永井みみの小説『ミシンと金魚』(集英社)ではカケイさんという認知症の女性が主人公。一人称で語る日常にはカケイさんの心模様が言語化されている。カケイさんは心の中では冗舌、世の中をシニカルに観察している。認知症だからといって何も考えていないと思ったら大間違い。現在と過去を行き来しながら、記憶の旅を日々繰り返しているのだ。

前置きが長くなったが、同様の目線で描かれたのが「憶えのない殺人」だ。長年駐在所に勤務し、町の住民に慕われてきた元警察官の主人公が認知症になり、殺人事件の容疑者として疑われるという、想像するだけで恐ろしい展開だ。

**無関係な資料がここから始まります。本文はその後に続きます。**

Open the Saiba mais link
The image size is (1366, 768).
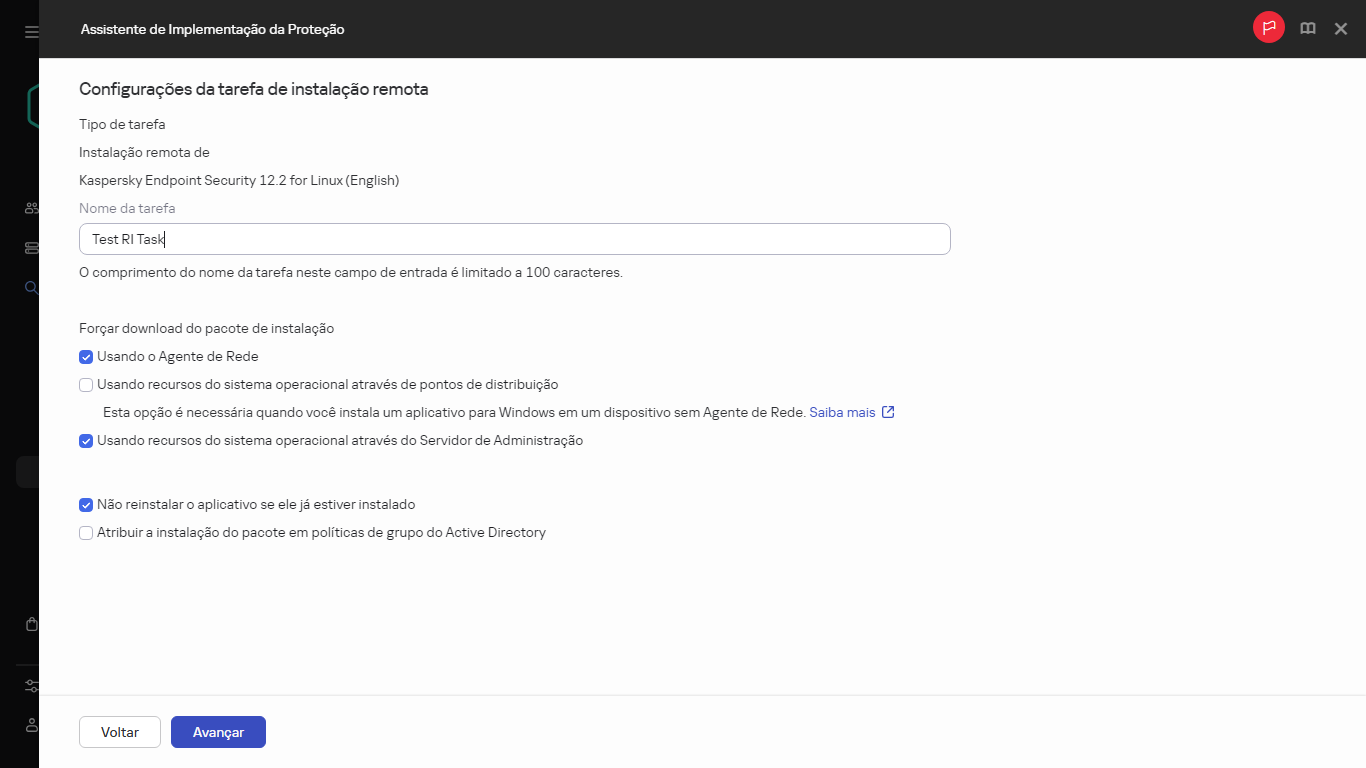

この元警察官・佐治英雄を演じるのは小林薫。駐在生活を長年支えてくれた妻・鮎子(筒井真理子)は亡くなり、一人娘の花澄(中越典子)は人道支援の仕事で海外在住。佐治がひとり住まいの家に、ある日刑事二人組が訪ねてくるところから物語は始まる。北嶺亜弓(尾野真千子)と稲岡勇也(松澤匠)が近所で起きた殺人事件の聞き込みにやってきたのだ。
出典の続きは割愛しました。